━━━━━ ENTRIES SHOWN ━━━━━

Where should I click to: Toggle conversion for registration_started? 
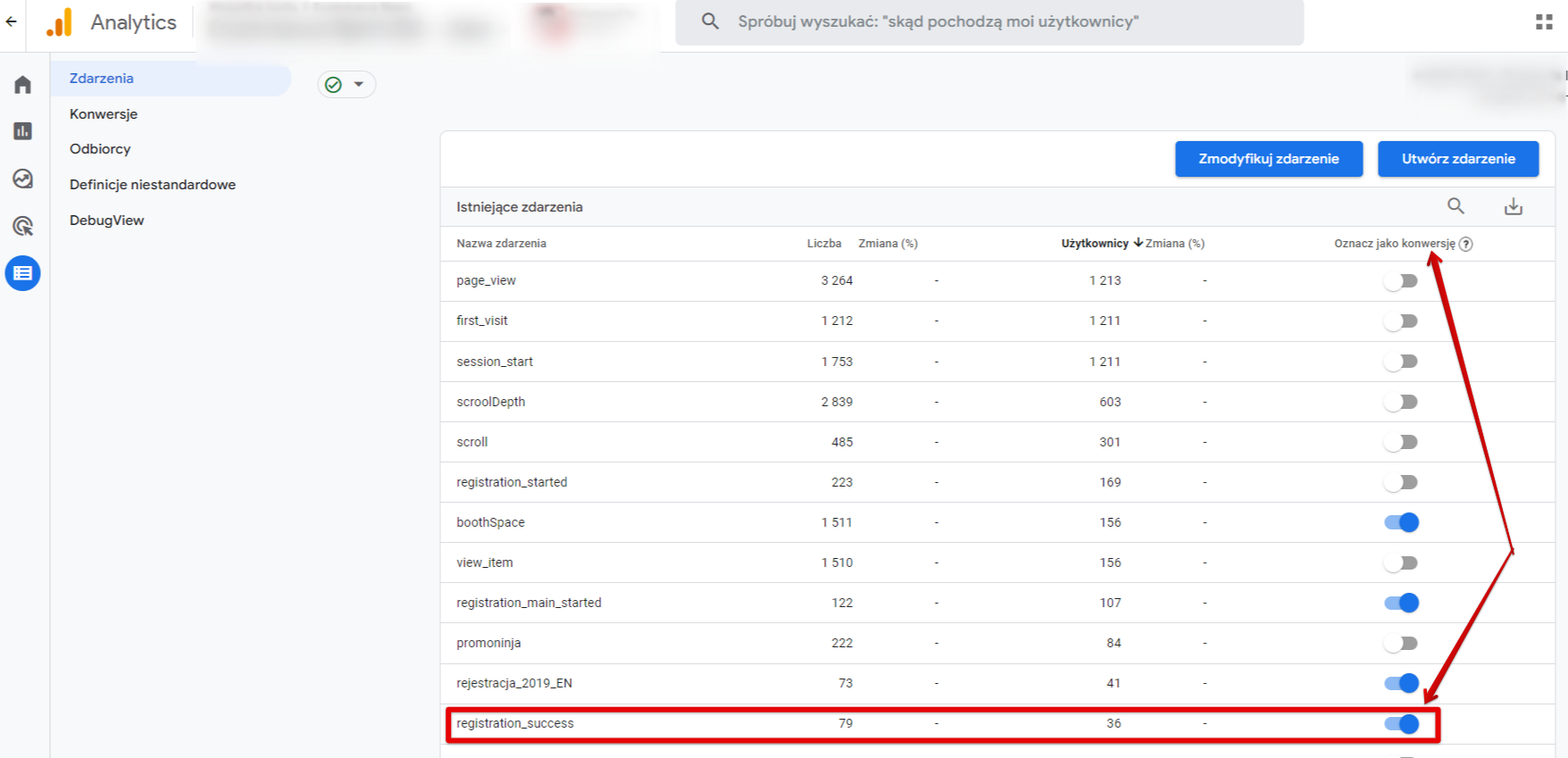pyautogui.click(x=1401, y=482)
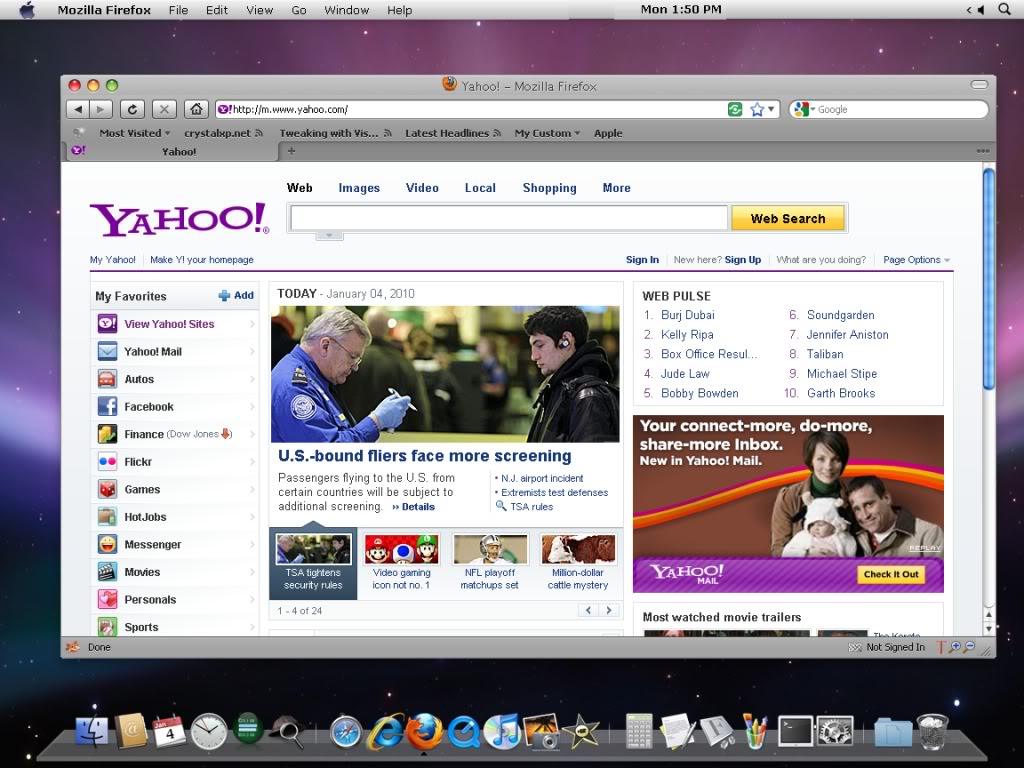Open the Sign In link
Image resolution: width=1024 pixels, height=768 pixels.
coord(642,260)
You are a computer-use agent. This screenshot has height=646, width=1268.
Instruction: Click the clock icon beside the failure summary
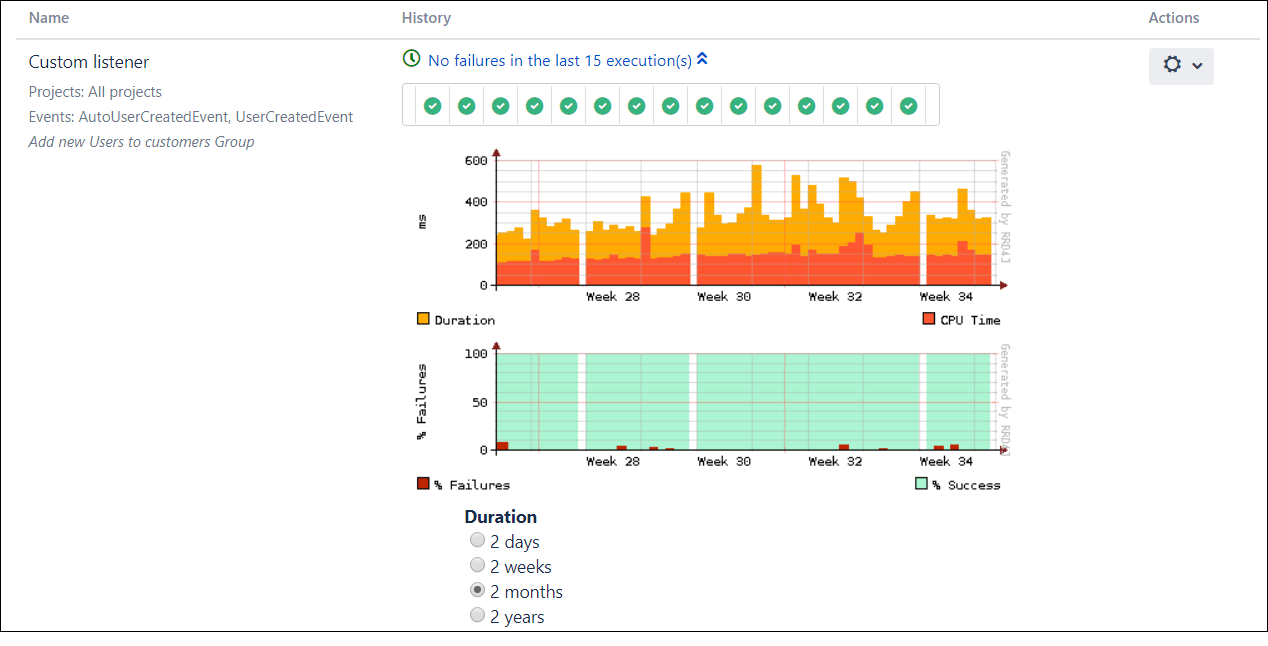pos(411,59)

━━━━━

DIRECTIVE: Reproduce the data above line for line without changing anything, and leave out the pictures.

REPLY TO THE EXERCISE:
Where should I click to: Toggle conversion for registration_started? 
pyautogui.click(x=1401, y=482)
Open the Sign In link
Image resolution: width=1024 pixels, height=768 pixels.
coord(642,260)
You are a computer-use agent. This screenshot has height=646, width=1268.
Instruction: Click the clock icon beside the failure summary
pos(411,59)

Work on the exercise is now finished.